•••••
Malam mulai meninggi dan hening masih setia menemani dua orang yang terjebak oleh pikiran masing-masing. Hanya terdengar deru napas yang membuat hening itu sedikit berirama.
Kata orang, diam adalah bentuk manipulasi paling hebat dari bentuk rasa kecewa. Tapi hati itu bersifat rahasia hingga pemiliknya pun kadang tidak benar-benar memahami apa maunya. Sensitif itu pasti dan kecewa itu luka, maka jangan heran jika sedikit saja bongkahan kecil itu tergores, butuh waktu lama untuk pulih.
Kedua mata Rain menerawang jauh menembus kaca mobil yang ia tumpangi. Lampu-lampu malam beserta orang-orang yang menghabiskan malam di alun-alun kota membuat perasaannya sedikit membaik.
"Kamu marah?" Tanya Kevin akhirnya setelah beberapa lama mereka saling diam.
Rain segera memalingkan wajah ke arah Kevin di bangku kemudi.
"Enggak." Kilah Rain. Mau marah pun rasanya percuma. Tidak akan merubah apapun.
"Dari kecil aku udah sahabatan sama Jessy. Dia emang gitu orangnya, suka main seenaknya di kamar aku." Ujar Kevin memberi penjelasan.
"Malem-malem? Mama kamu gak marah?" Tanya Rain agak meninggi.
"Marah kalo ketahuan kayak tadi." Sahutnya meringis. Ia ingat betul waktu tadi mama mencegatnya sebelum menaiki mobil untuk mengantar Rain pulang. Bisikkan mautnya masih terngiang di telinga hingga sekarang, "mama belum selesai sama kamu ya!" . Desisan mama cukup ampuh membuat Kevin merinding.
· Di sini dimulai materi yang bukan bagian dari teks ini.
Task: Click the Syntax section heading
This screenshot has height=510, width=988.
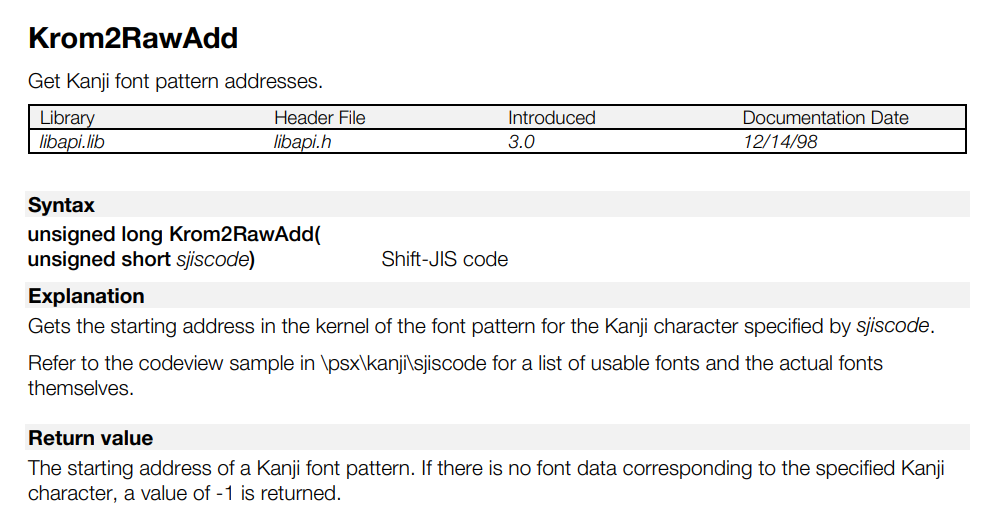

Rain pun hanya bisa menghela napas berkali-kali. Bagaimana pun hal itu tak bisa ia terima begitu saja. Harusnya Kevin tahu diri kalau dia sudah punya pasangan dan tidak perlu sebegitunya dengan Jessy apalagi berlindung di balik kalimat, "dia sahabat aku."
"Kamu beneran gak marah nih?" Ulang Kevin.
Sial, Kevin masih juga tak peka.
"Enggak."
"Waktu Jessy ulang tahun, aku pernah masuk kamar dia pas tengah malam cuma buat ngasih dia kue. Tapi waktu itu aku gak kasih dia kado apa-apa." Kenangnya pada tanggal 24 Desember lalu. Masih tak peka akan keadaan hati perempuannya yang lumayan berantakan.
Rain diam dan makin menunduk mendengarnya. Ada ujung baju yang kini ia pegangi erat untuk menahan emosi.
Bahkan, orang yang mengaku menyukai hujan pun lama kelamaan akan berteduh. Karena pada akhirnya yang kita sukai pun bisa menyakiti.
"Kalo nanti kamu ulang tahun, kamu mau kado apa?"
Rain menggeleng sambil berkata, "Gak pengen apa-apa."
"Cuma pengen sembuh. Boleh gak sih, Tuhan?" Lanjutnya dalam hati sembari menahan matanya yang mulai berembun.
Entah kenapa suasana malam berubah menjadi melankolis bersamaan gerimis dalam hati Rain. Untuk pertama kali baginya menikmati malam di tengah hiruk pikuk ibu kota dengan suasana semenyedihkan ini.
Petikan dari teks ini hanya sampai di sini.